**INSTRUCTIONS FOR THE TASK:**
From the passage on cyclin D in B-cell lymphomas below, output the part from "Cyclin D3 is" up to and including "zone lymphomas [SMZLs]).", word for word.

Accumulating genetic evidence suggests that not only cyclin D1 but also other cyclin D family members (CCND2 and CCND3) might play an oncogenic role in the pathobiology of MCL. Approximately 10% to 15% of MCLs lack the typical t(11;14) but have similar clinical, molecular, and morphologic features. The so-called cyclin D1–negative MCLs display increased expression of either cyclin D2 or cyclin D3. Recurrent translocations involving CCND2 and the immunoglobulin heavy and light chains have been identified in such cases and are associated with high cyclin D2 expression levels. In addition, cryptic insertions that result in the integration of immunoglobulin light-chain enhancers near CCND2 or CCND3 have also been observed as another genetic mechanism for cyclin D2 or cyclin D3 overexpression.15 

Cyclin D3 is a D-type cyclin that functions in the transition of the cell cycle from G1- to S-phase and is important in early B-cell development in the bone marrow and the proliferation of B cells in germinal center (GC) dark zones.16  Mutations in the CCND3 gene have been reported in multiple B-cell lymphomas. Cyclin D3 expression was evaluated in a review17  of splenic B-cell lymphoma and showed expression in 24 of 33 splenic diffuse red pulp small B-cell lymphomas (SDRPBLs). Cyclin D3 was only rarely expressed in the other splenic B-cell lymphomas evaluated (0%, 0 of 40 CLLs; 14%, 1 of 7 hairy cell leukemias [HCLs]; 6%, 2 of 35 MCLs; and 1%, 1 of 74 splenic marginal zone lymphomas [SMZLs]).

**MATERIAL SUPPLIED:**
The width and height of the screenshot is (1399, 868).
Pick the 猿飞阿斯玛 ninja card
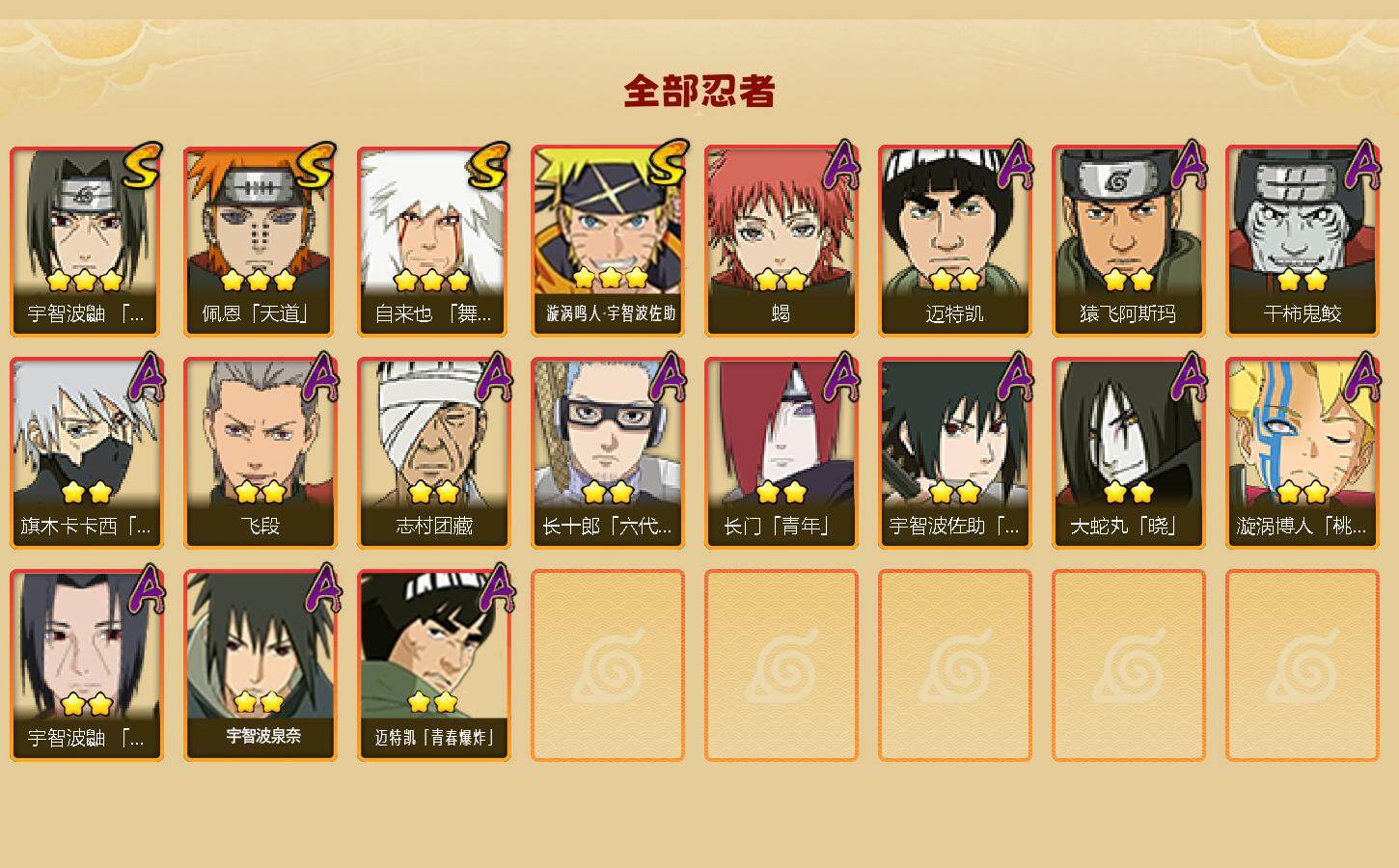(1128, 241)
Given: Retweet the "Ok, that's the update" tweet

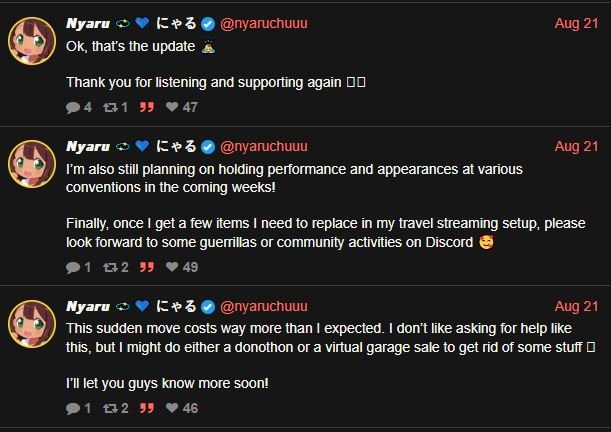Looking at the screenshot, I should click(x=110, y=107).

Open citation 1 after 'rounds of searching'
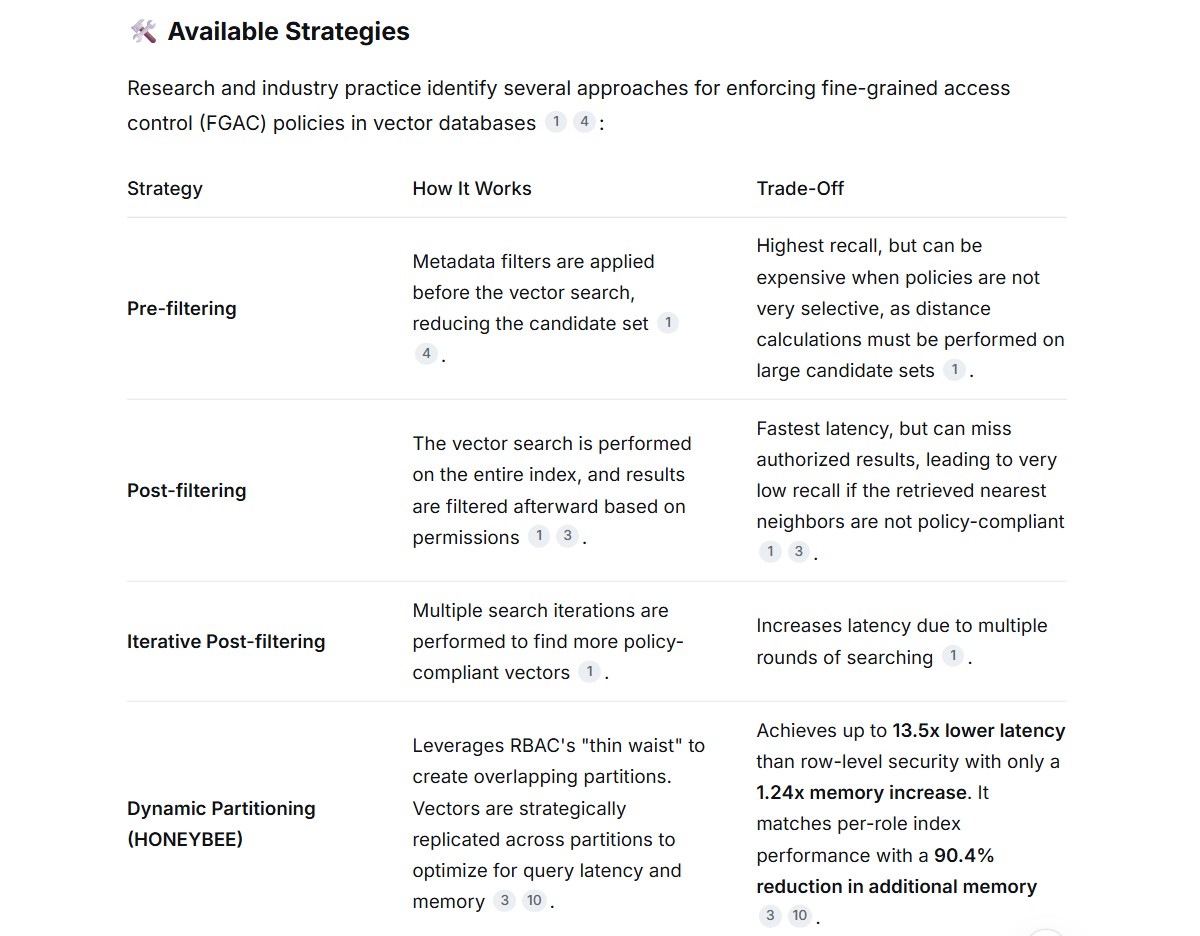[954, 657]
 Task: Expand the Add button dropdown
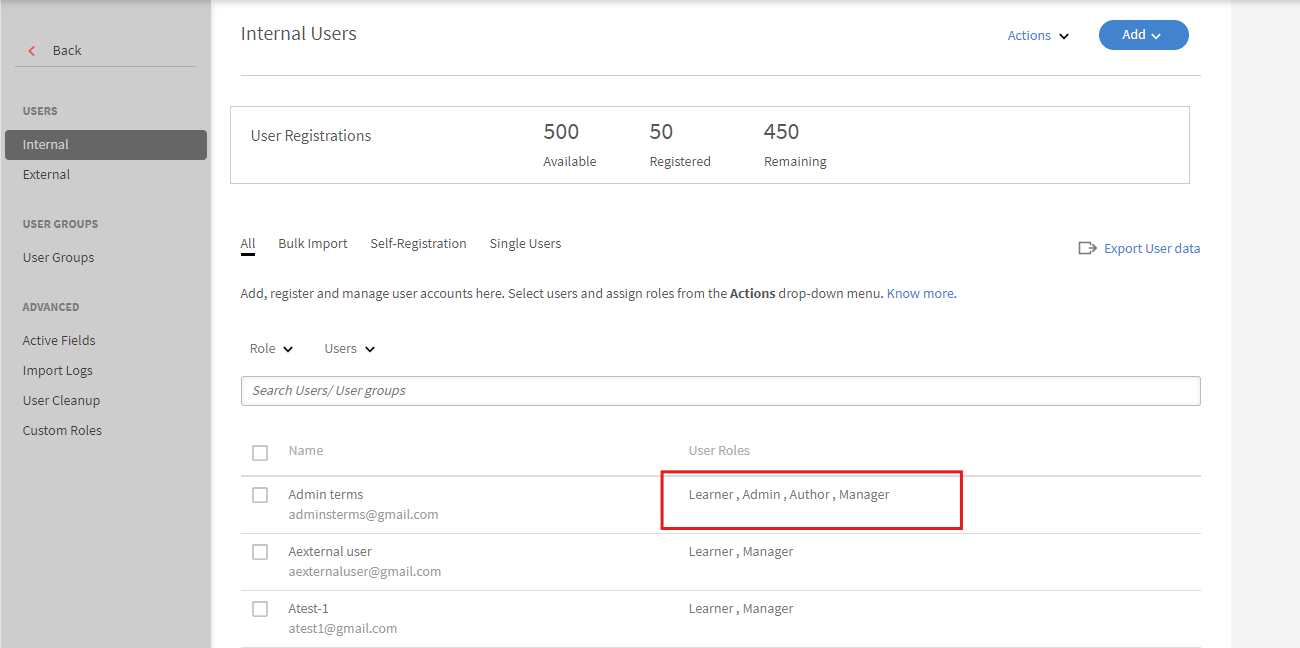tap(1143, 35)
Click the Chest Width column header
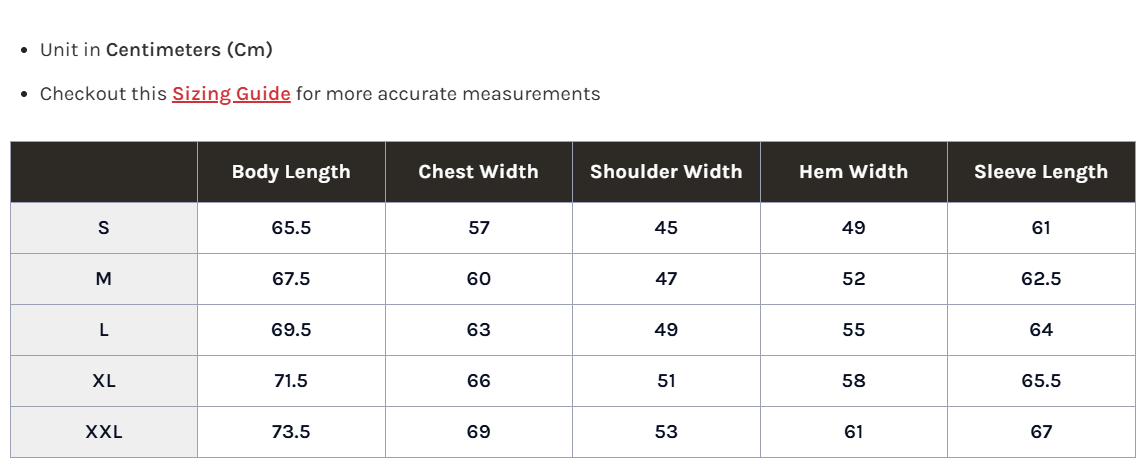The width and height of the screenshot is (1145, 471). pyautogui.click(x=478, y=172)
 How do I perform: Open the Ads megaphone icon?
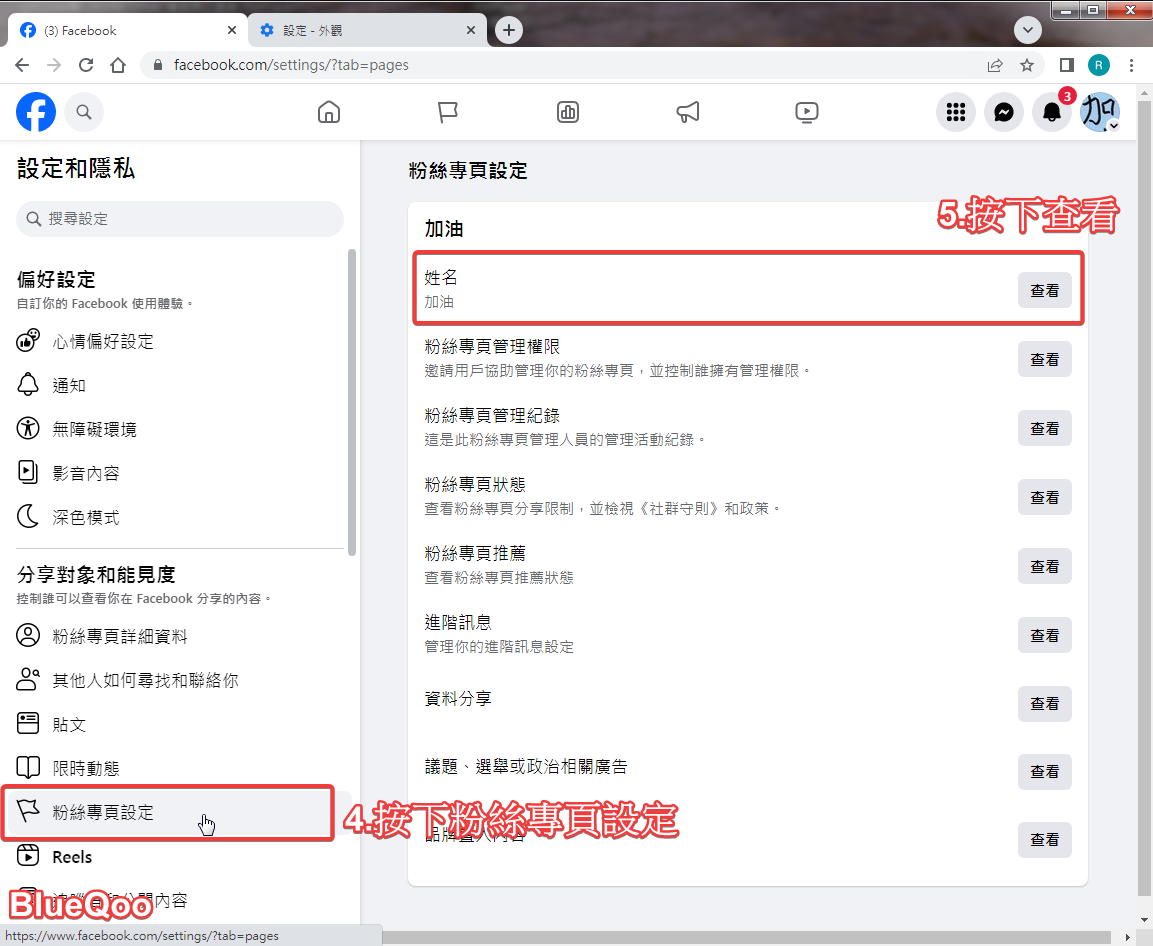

**EXERCISE RESPONSE:**
Cyclin D3 is a D-type cyclin that functions in the transition of the cell cycle from G1- to S-phase and is important in early B-cell development in the bone marrow and the proliferation of B cells in germinal center (GC) dark zones.16  Mutations in the CCND3 gene have been reported in multiple B-cell lymphomas. Cyclin D3 expression was evaluated in a review17  of splenic B-cell lymphoma and showed expression in 24 of 33 splenic diffuse red pulp small B-cell lymphomas (SDRPBLs). Cyclin D3 was only rarely expressed in the other splenic B-cell lymphomas evaluated (0%, 0 of 40 CLLs; 14%, 1 of 7 hairy cell leukemias [HCLs]; 6%, 2 of 35 MCLs; and 1%, 1 of 74 splenic marginal zone lymphomas [SMZLs]).